Estonia says yes to egalitarian marriage

“By July, I want to pass the law. Times have changed” the new President of the Estonian Parliament, Lauri Hussar, declared on 15 June concerning the proposed law on equal marriage.

With the parliamentary vote taken on 20 June (2023), Estonia is now the first Baltic and former Soviet country to have legalised same-sex unions.

“I want to point out something very interesting” Hussar said “that in every society where same-sex marriage has been legalised, there have been no more problems, because the problem with the Church has been closed and society has moved on. And almost everyone feels that society is now a little more equal than before. We hope to pass the law by the end of July.”

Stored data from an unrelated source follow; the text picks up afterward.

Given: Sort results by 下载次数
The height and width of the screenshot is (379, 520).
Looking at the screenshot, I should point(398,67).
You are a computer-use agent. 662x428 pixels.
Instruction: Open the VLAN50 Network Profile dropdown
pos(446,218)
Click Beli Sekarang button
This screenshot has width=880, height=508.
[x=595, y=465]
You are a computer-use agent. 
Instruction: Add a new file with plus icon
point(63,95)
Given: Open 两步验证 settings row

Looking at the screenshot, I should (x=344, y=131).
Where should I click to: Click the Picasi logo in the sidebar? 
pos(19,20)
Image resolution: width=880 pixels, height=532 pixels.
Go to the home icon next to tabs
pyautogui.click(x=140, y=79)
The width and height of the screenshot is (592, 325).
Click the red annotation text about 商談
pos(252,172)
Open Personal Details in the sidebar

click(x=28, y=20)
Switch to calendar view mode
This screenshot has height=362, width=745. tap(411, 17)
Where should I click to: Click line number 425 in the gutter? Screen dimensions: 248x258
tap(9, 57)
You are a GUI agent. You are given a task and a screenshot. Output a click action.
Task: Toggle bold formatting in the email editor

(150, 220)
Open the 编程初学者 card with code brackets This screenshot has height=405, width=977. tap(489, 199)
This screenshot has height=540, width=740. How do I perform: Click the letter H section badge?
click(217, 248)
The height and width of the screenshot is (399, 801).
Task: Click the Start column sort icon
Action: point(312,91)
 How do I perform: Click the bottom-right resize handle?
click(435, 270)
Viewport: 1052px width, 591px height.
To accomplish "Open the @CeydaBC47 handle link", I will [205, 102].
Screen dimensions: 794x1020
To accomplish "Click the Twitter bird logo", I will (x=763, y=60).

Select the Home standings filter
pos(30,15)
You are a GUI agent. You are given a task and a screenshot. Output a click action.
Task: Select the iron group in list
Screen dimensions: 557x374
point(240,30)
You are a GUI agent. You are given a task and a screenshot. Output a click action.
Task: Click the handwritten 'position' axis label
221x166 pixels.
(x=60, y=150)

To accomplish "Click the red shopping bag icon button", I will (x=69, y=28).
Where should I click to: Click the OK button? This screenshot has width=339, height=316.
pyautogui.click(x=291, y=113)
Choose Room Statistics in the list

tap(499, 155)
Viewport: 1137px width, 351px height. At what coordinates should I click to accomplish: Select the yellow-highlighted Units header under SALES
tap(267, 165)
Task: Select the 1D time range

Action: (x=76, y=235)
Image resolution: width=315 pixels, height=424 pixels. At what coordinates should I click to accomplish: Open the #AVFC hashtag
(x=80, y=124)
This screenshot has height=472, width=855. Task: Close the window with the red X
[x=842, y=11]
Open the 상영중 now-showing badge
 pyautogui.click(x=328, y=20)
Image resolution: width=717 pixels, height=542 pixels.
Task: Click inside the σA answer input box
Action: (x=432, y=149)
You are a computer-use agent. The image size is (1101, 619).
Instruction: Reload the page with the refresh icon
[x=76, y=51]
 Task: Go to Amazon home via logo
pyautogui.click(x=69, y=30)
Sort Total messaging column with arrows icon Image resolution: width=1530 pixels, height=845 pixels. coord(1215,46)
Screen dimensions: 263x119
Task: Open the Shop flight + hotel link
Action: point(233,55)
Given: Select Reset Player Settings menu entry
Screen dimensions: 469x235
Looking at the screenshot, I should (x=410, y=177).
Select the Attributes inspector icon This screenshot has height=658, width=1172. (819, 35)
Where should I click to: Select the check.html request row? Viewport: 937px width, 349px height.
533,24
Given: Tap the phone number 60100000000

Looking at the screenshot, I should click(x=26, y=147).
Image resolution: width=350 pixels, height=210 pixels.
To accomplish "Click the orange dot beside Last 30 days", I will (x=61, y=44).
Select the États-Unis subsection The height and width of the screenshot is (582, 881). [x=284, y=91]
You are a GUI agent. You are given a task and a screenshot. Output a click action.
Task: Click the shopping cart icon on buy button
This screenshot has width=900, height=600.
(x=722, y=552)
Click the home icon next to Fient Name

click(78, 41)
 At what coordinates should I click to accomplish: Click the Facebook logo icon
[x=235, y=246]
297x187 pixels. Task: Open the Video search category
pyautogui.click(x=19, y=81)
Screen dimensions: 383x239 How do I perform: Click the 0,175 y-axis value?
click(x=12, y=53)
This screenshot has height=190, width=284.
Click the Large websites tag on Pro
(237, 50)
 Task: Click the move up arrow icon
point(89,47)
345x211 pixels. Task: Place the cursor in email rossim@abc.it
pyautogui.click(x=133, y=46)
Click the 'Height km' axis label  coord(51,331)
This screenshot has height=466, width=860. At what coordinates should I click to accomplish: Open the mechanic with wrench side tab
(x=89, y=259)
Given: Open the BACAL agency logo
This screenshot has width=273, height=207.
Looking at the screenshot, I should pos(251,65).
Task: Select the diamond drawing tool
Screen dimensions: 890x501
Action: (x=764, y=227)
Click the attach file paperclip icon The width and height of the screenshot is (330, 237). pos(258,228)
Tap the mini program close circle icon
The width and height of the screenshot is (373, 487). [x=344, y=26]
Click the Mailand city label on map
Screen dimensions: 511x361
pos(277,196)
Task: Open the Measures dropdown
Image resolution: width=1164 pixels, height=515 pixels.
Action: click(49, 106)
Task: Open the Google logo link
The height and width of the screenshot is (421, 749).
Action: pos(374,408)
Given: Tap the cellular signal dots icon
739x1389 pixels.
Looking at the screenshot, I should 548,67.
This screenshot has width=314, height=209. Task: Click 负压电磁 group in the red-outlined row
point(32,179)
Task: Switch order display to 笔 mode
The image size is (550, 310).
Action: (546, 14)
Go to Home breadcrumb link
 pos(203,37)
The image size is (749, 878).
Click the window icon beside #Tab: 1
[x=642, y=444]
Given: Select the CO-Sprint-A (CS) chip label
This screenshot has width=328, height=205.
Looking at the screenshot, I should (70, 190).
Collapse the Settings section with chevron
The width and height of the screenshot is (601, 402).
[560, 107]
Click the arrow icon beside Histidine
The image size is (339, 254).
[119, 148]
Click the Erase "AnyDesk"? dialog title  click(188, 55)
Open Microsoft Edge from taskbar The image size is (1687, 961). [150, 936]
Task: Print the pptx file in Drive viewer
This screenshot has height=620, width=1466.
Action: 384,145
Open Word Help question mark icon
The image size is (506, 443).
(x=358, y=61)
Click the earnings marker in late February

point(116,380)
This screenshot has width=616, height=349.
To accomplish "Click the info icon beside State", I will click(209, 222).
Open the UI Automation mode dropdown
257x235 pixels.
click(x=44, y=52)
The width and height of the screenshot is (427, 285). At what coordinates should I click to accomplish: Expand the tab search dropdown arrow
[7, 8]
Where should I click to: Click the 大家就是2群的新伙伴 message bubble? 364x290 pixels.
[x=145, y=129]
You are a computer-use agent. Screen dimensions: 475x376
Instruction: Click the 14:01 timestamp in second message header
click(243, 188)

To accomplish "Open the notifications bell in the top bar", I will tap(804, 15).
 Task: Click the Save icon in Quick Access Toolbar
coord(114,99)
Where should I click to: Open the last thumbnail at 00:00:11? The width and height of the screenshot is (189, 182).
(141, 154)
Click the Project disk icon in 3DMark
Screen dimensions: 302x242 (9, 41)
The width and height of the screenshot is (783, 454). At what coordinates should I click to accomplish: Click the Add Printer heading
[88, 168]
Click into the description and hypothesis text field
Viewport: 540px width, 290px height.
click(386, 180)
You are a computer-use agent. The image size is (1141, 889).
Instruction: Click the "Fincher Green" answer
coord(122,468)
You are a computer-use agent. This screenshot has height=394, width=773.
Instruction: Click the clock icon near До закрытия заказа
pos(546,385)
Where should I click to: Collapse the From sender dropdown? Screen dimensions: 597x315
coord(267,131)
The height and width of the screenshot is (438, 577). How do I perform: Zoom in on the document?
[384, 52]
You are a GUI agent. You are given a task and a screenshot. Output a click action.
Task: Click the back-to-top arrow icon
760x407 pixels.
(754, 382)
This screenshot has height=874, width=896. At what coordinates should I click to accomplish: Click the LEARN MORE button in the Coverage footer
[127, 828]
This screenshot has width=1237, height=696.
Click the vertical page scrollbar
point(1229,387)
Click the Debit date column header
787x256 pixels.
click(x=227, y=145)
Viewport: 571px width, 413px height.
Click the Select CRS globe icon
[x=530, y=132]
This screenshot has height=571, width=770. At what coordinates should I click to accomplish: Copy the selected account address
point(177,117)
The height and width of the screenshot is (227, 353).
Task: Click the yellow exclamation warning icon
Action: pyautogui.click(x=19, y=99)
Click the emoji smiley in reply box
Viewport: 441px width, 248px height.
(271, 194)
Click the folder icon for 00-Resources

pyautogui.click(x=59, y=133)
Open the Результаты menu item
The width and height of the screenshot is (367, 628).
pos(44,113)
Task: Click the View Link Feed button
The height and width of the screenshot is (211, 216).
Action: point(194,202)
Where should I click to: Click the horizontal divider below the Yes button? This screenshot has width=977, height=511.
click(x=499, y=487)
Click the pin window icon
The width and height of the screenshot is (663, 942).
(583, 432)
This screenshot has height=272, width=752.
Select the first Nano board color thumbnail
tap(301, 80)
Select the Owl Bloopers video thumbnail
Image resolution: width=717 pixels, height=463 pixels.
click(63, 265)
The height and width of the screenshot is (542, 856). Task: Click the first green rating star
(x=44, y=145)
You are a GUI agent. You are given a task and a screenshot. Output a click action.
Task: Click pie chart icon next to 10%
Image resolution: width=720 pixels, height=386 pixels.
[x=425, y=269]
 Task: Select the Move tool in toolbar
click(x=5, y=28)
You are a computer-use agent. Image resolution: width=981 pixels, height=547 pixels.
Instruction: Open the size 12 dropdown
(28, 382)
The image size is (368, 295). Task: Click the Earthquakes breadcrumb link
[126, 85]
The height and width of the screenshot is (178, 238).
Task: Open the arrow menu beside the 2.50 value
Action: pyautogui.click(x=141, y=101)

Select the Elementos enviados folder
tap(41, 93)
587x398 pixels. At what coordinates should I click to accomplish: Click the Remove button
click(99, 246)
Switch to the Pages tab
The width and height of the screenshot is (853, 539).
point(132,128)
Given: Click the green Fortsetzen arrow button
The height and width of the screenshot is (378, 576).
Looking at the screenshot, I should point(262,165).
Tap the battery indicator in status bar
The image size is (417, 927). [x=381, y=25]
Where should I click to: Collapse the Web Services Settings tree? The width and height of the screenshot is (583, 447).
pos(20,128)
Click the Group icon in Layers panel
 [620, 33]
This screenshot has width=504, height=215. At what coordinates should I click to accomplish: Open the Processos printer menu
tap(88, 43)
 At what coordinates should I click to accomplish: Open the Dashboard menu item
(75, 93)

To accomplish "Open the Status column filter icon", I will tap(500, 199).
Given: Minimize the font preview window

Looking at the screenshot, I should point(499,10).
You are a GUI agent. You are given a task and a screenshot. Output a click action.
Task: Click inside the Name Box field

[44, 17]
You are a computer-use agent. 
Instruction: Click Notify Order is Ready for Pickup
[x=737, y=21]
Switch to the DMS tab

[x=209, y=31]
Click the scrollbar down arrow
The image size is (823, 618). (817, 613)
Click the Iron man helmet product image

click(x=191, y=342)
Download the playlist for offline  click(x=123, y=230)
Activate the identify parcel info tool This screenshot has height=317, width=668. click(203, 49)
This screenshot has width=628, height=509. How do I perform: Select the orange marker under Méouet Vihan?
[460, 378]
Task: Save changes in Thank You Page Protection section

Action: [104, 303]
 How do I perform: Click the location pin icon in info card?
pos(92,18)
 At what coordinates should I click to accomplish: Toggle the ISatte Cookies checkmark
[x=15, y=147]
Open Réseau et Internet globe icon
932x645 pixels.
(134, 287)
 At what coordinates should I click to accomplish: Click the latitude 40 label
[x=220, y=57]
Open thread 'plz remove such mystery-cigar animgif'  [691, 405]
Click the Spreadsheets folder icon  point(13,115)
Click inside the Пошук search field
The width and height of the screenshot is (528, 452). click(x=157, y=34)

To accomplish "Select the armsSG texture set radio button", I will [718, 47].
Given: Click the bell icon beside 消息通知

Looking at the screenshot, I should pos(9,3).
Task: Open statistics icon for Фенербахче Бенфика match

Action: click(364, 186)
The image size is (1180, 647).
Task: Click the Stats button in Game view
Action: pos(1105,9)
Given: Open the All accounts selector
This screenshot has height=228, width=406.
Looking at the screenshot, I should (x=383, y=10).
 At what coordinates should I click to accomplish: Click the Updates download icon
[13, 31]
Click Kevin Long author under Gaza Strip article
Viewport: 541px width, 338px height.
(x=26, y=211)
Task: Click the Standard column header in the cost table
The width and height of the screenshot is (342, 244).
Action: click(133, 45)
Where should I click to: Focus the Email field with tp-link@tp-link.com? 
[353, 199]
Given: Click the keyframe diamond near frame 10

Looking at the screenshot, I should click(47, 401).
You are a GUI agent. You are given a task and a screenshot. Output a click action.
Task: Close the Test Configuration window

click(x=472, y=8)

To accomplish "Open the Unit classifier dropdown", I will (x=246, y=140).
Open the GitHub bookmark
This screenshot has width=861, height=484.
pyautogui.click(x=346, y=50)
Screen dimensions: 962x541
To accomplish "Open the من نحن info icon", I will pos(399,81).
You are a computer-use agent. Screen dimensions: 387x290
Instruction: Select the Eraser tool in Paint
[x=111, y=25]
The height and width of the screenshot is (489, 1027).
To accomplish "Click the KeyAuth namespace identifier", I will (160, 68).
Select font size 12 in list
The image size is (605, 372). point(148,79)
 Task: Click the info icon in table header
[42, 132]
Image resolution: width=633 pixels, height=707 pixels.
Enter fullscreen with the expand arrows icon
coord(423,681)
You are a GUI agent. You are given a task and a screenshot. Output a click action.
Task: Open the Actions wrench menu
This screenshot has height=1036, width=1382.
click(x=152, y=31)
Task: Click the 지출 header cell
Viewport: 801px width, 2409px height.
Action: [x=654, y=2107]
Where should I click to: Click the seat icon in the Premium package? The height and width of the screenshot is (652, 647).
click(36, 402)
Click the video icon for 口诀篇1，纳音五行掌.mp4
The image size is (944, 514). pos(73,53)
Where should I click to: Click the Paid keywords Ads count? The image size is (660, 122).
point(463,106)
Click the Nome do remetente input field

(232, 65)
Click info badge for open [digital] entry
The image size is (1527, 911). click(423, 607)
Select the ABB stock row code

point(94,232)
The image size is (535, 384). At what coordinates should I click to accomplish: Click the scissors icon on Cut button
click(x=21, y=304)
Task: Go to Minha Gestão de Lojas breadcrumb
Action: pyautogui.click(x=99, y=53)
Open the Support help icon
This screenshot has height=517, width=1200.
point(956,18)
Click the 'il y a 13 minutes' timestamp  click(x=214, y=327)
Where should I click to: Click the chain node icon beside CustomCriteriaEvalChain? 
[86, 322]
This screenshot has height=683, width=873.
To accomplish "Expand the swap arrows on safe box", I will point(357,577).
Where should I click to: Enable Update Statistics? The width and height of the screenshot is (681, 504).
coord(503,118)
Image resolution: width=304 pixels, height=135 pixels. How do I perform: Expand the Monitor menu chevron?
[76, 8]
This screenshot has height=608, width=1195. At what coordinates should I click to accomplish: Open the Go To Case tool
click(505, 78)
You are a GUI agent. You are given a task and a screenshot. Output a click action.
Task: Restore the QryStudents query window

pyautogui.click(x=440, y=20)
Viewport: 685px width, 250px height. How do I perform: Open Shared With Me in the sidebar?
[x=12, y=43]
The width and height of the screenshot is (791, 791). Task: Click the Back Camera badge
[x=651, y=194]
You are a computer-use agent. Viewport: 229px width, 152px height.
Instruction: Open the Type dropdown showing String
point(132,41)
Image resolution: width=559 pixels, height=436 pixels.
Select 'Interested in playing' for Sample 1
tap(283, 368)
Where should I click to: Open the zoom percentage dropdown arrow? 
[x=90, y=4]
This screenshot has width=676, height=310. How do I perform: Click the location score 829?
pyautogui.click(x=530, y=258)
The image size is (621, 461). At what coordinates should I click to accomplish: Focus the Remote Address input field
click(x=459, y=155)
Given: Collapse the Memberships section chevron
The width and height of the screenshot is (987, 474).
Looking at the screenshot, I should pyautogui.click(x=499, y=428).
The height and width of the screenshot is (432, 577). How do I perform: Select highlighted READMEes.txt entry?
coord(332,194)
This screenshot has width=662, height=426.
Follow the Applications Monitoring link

Estonia, therefore, is the first Baltic state to approve marriage also for same-sex couples. In the capital Tallinn, the Estonian parliament voted and approved the measure, two months after the liberal coalition government took office and nine years after civil unions were approved.

Same-sex marriage is legal in most of Western Europe, but not in the countries of Central Europe, once subject to Communist rule and members of the Moscow-led Warsaw Pact alliance, now members of NATO (Estonia, Latvia, Lithuania, Poland, Finland) and the EU (Estonia, Latvia, Lithuania, Poland, Finland).

The approval of egalitarian marriage in Estonia is therefore of significance from a geopolitical point of view, and ushers in an advancement of the rule of law of liberal democracies in the area that was under the oppressive check of the Soviet Union. Over which Vladimir Putin’s Russia has clear expansionist aims, as demonstrated by the invasion in Ukraine.